[begin Text extract]
1. First, hide the text, come on, no spoilers here;

Explanation:

First thoughts were the spoiler Tag >! but we got Hint2:

okay, okay, a clue for number one,
partial answers in the comments when you're still not done;

How are we hiding text in comments? We use Rot13, a Ceasar Cipher with Shift 13!

Lets do it:

We start decrypting:
rot13(lflflflfljffljljljlflffflfljljljljmflflflfljljffljlflflflfmflfljljljljfflflfljljljmfljljljlflfljljljljljmfljljljljljfflfljljljlj) =
ysysysysywssywywywysysssysywywywywzsysysysywywssywysysysyszsysywywywywssysysywywywzsywywywysysywywywywywzsywywywywywssysywywywyw

2. Second, bash at it, you have nothing to fear;

Explanation:

First thoughts were some characters used in bash-scripts #! but we got Hint1:

Bash at, at bash, that's a clue for five less three;
but you still have to clear them chronologically.


So we know the next Cipher: Atbash (A->Z , B->Y ... Z->A)
[end Text extract]
» Complete the following
A) Transcribe the stretch of the cipher puzzle walkthrough from "First thoughts were the" through "with Shift 13!".
B) Go on with the cipher puzzle walkthrough, picking up right after its last sentence.
The records have nothing to do with this.
[begin Data]
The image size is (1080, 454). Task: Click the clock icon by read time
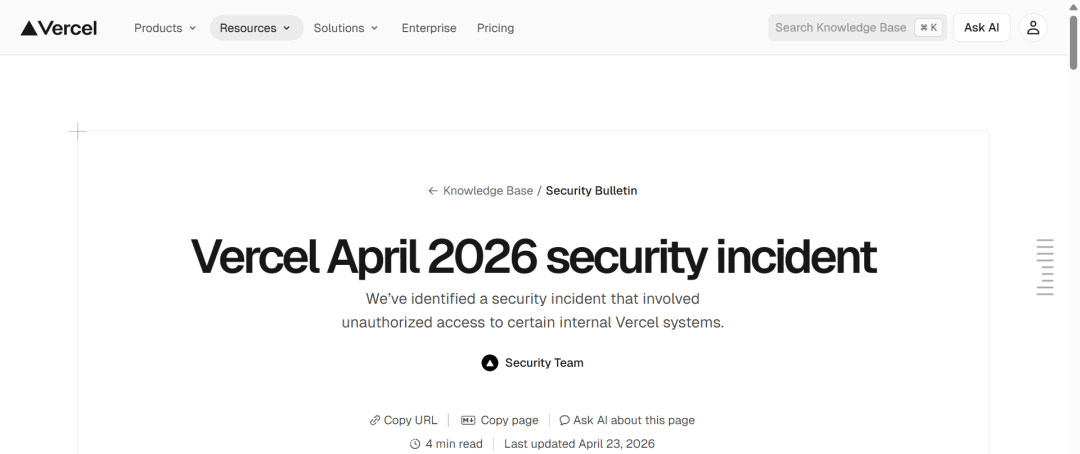pyautogui.click(x=415, y=444)
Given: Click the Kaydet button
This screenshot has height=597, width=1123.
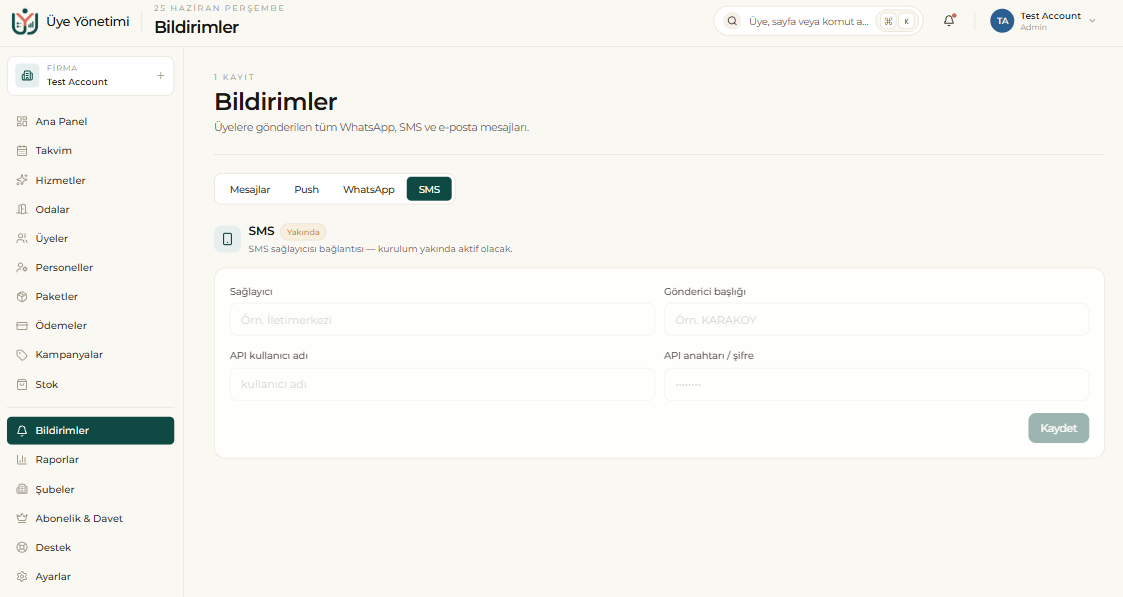Looking at the screenshot, I should (x=1059, y=428).
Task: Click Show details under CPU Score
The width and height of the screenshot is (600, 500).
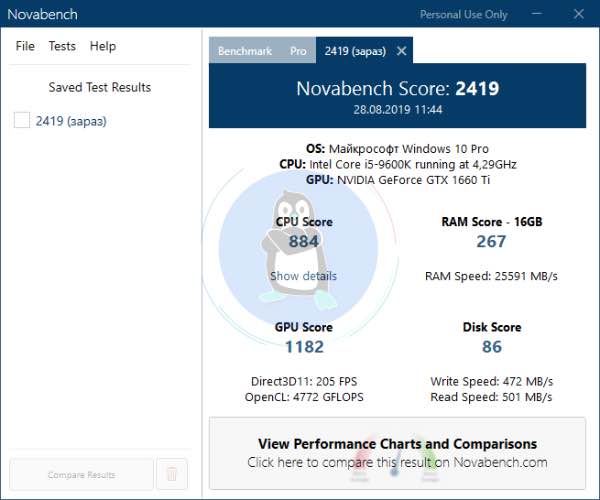Action: coord(303,276)
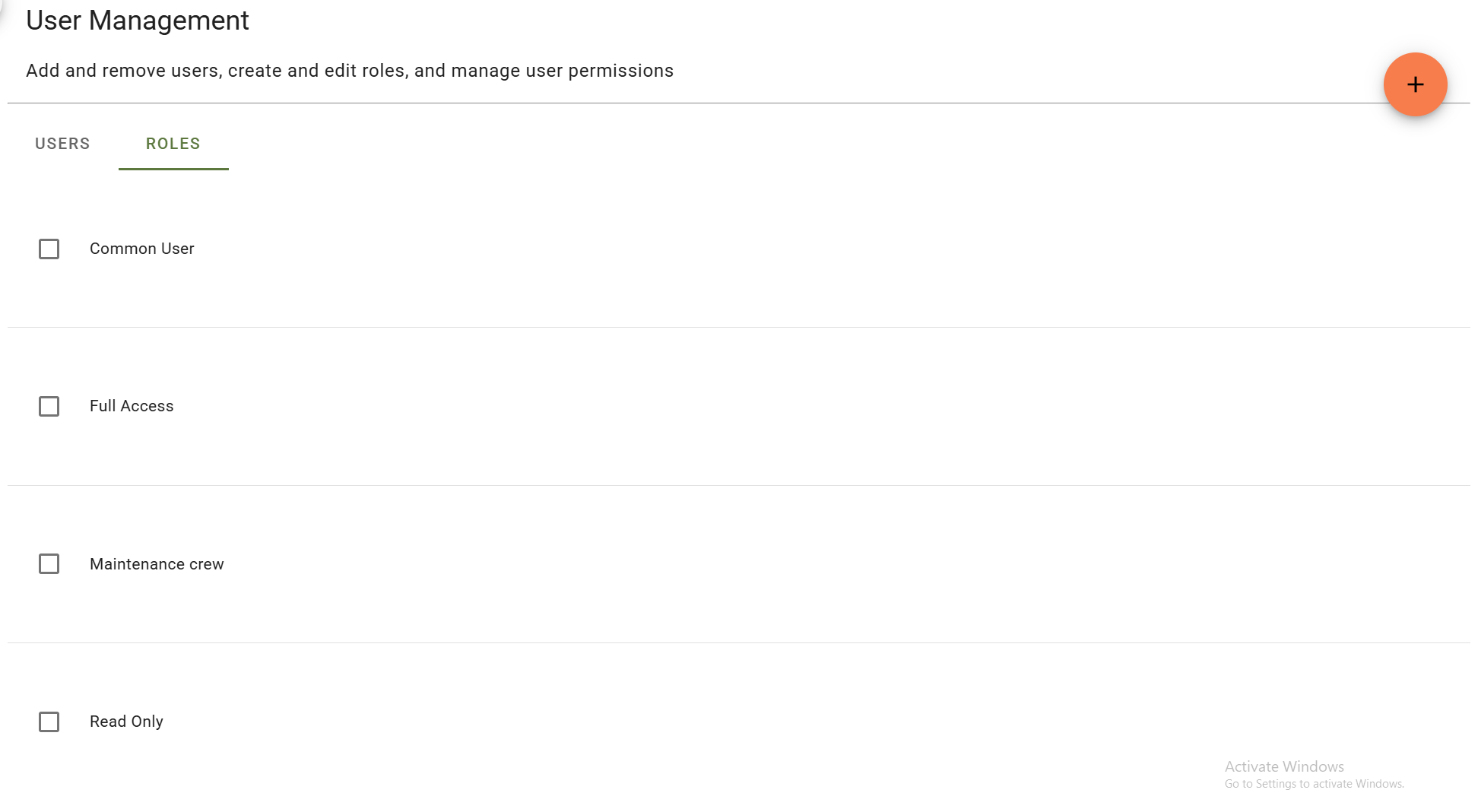Select the ROLES tab

[173, 144]
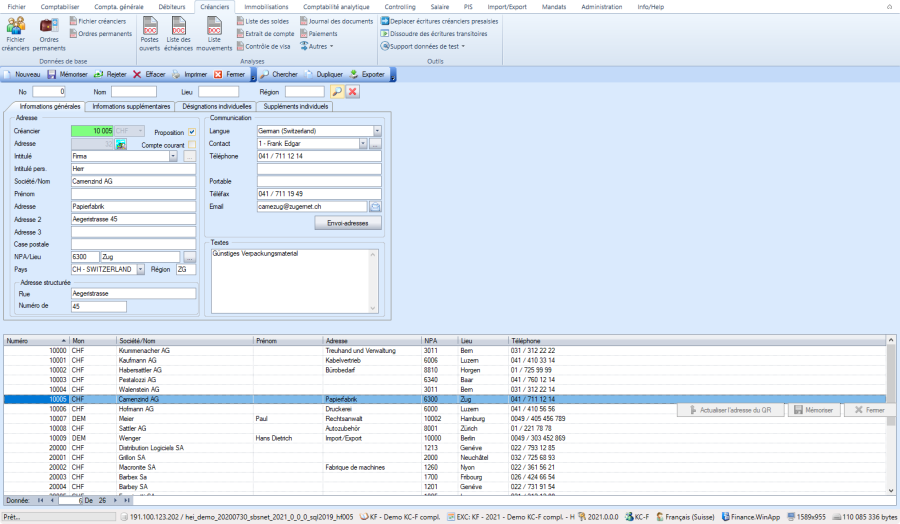Viewport: 900px width, 524px height.
Task: Open the Informations supplémentaires tab
Action: coord(129,106)
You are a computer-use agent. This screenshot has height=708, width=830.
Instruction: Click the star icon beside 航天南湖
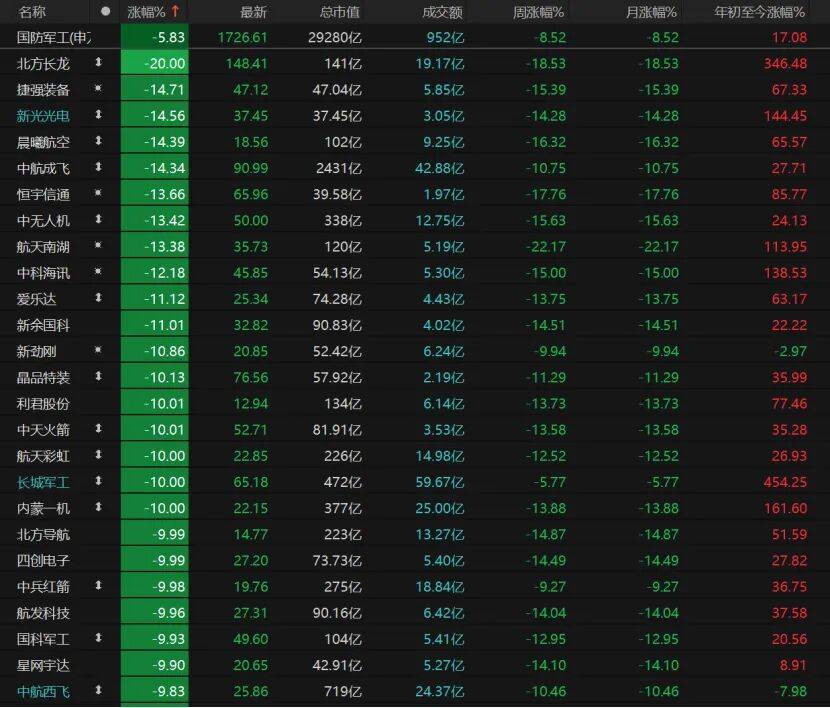(x=98, y=245)
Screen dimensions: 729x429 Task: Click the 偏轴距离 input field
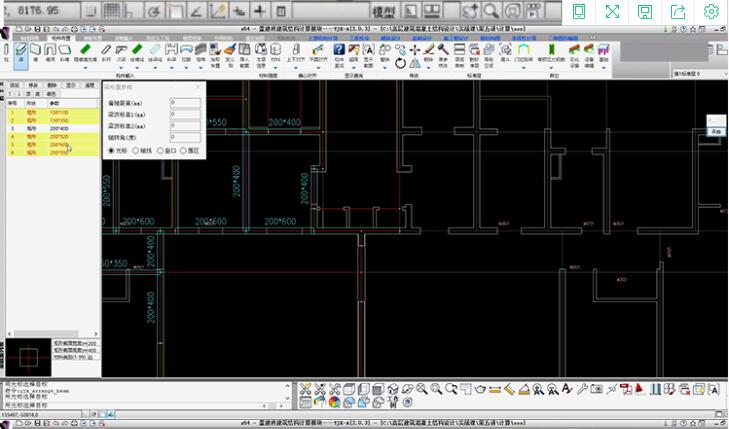185,102
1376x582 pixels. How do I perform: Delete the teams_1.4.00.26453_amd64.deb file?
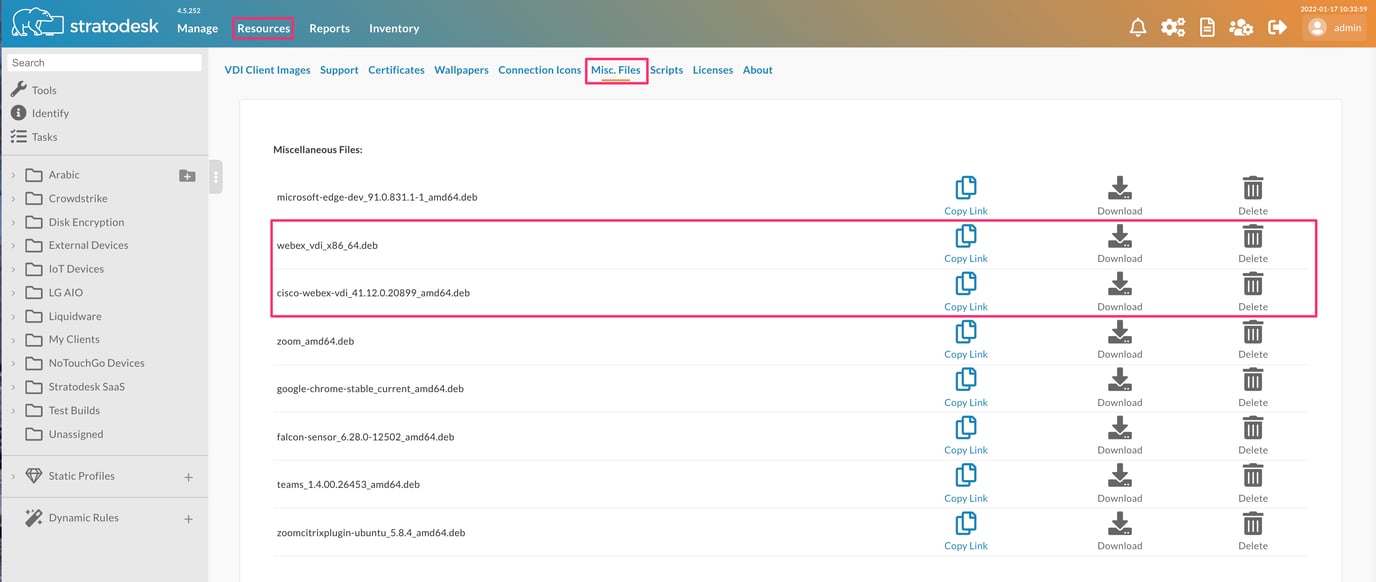(x=1252, y=476)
[end Data]
» The results
A)
First thoughts were the spoiler Tag >! but we got Hint2:

okay, okay, a clue for number one,
partial answers in the comments when you're still not done;

How are we hiding text in comments? We use Rot13, a Ceasar Cipher with Shift 13!

B)
Lets do it:

We continue decrypting:
atbash(ysysysysywssywywywysysssysywywywywzsysysysywywssywysysysyszsysywywywywssysysywywywzsywywywysysywywywywywzsywywywywywssysywywywyw) =
bhbhbhbhbdhhbdbdbdbhbhhhbhbdbdbdbdahbhbhbhbdbdhhbdbhbhbhbhahbhbdbdbdbdhhbhbhbdbdbdahbdbdbdbhbhbdbdbdbdbdahbdbdbdbdbdhhbhbdbdbdbd

3. Third, pair up and basic pigpen, flagging every time;

Explanation:

a) Pair Up: Take two letters at once, makes 64 pairs
b) basic pigpen: in pigpen cipher we place the letters into something like #
c) Lookup the pairs in the pigpen structure, interpreting the positions as 2 flags (semaphore cipher)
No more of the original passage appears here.